_EXCERPT TO READ_.
Light and by implication, anything else has no properties independent of us! To say that something has no properties is the same as saying that it does not exist. The next step in this logic is inescapable: Without us, light, and by implication anything else does not exist.[ix]

In other words: We create light by our interaction with it; and that implies: By our interaction with the rest of creation, we are creating it, not only once, but constantly, again and again. And I repeat, what my spiritual teachers have shown me: “Man is committed to create the world every day anew.” While the entire existing universe is as much a part of God as we are, it is only man who has those most important divine attributes, self-consciousness and free will. Nature creates the world of being, while man has the choice of both being and doing. Both methods, the one of passive interrelation and the one of active creation, are open to him. He can create by just being present or by doing, and each of the two created universes will be different and unique for him.

Coming back to the perplexing words “in the image of God” we turn again to modern physics for an explanation. To quote a report to the Atomic Energy Commission by Henry Stapp:[x] “The physical world, according to quantum mechanics, is not a structure built out of independently existing unanalyzable entities, but rather a net of relationships between elements whose meaning arises wholly from their relationships to the whole. Nothing exists by itself.

All that exists is an unbroken wholeness that presents itself to us as webs or patterns of relations. Individual entities are idealizations based on coherences created by us. In other words: We are that aspect of God we have chosen to be through our free will. We see this aspect of God which we are in the form we have agreed upon. When we look into the mirror, we truly see the image of God we have chosen to see – our own one. We only have to accept this and stop searching for God outside of us. And therein lies the difference between the Greek and the Jewish way of thinking. While the Greeks portrayed their gods in the image of man, the Torah says that man was created in the image of God – anthropomorphic versus theomorphic. The Greek view seems to be valid in Christianity till today: Jesus is portrayed as a man and worshiped as a God – a man who turned into a God.

The theomorphism of Judaism appears time and again in the Pentateuch. The first time, this view becomes apparent is in the Ten Words, also called Commandments. If we have a look on the Fourth of the Words, we see that the only reason for the sanctification of the Shabbat and for the prohibition of work on this day is the fact that God rested from his work on the seventh day. Therefore, man is to rest on Shabbat, as well. Man is depicted here as being on par with God; and if one objects that even the animals are to rest, we’ll see later that the animals on their part are anthropomorphic, created in the image of man. This is expressed even clearer in Leviticus 19: “You shall be holy, for I the Lord Your God am holy” – there is no further explication.

The last part of the sentence about the creation of man is the following: “And Elohim created man in His image (b’zalmo), in the image of Elohim (b’zelem Elohim) created He him, male and female created He them.” … The Kabbalah claims[xi] that the first man, Adam, was a hermaphrodite, half male – that’s why the Bible says b’zalmo – and half female – that’s the meaning of the expression b’zelem Elohim. Elohim is regarded here to be the female aspect of God, according to the Sephirot Din respectively Malkhut (there are two different versions). So man was created with both sexes; and even if his female aspect was on one, man was nevertheless complete, both in his male and in his female aspect. He was aware of the wisdom of both the spiritual worlds the physical, “natural” ones.

_TASKS FOR THIS EXERCISE_.
A – Please check these statements against the essay on man as the image of God and answer yes or no for each, quoting the words from it that decide the answer: (i) the Greeks portrayed their gods in the image of man; (ii) the Kabbalah holds that Adam was entirely male; (iii) the quotation from Henry Stapp comes from a report to the Atomic Energy Commission.
B – Write a continuation of the essay on man as the image of God, picking up after its final sentence.

_DATA SHOWN_.

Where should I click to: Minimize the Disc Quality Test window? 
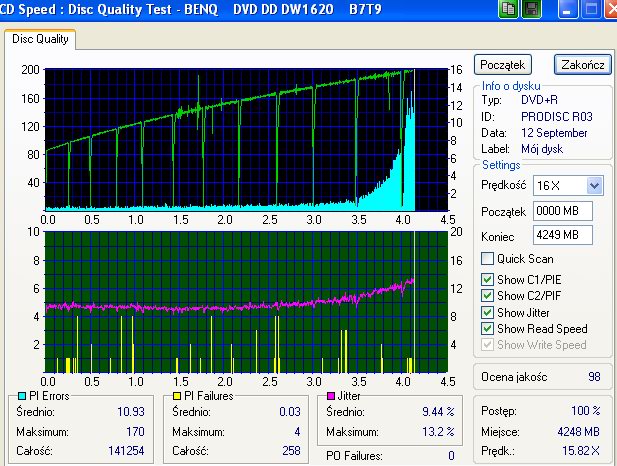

_ANSWERS BY TASK_.
A –
(i) Yes: "While the Greeks portrayed their gods in the image of man"
(ii) No: "the first man, Adam, was a hermaphrodite"
(iii) Yes: "a report to the Atomic Energy Commission by Henry Stapp"

B –
According to the Kabbalah they were joined side by side. Only in the second history of creation man and woman are created separately. But the sentence continues: “… and HE blessed them and said unto them, be fruitful and multiply …” But here the question arises, which way are they to multiply? And why is it written in the paragraph before!”… created He them.?”

These connections have been explained already above, in the chapter about the creation of the universe. It becomes even clearer if we compare this sentence with the second account of the creation. There, everything happened in two steps. First, man was created as a whole, and then the male and the female parts were separated. Unlike in the second version, naming doesn’t occur here. After the separation, there comes the blessing and the commitment: “Be fruitful and multiply and fill the earth!” The Torah uses the same words it used after the creation of the animals of the sea and of the birds. It doesn’t talk about self-consciousness or conscious love. This is only of a concern after Adam and Eve ate from the fruit of the famous tree in the second creation account (see below). There is one more important difference between the first and the second account about the creation of man: In the second creation account, the Torah says:“ And man became a nephesh chaja, a living being”; an “ ensouled animal”- as translated by Mendelssohn. In the first account, this term is only used for the creation of animals and all the other species. Man is from the beginning the image of God and therefore placed over the rest of the living beings.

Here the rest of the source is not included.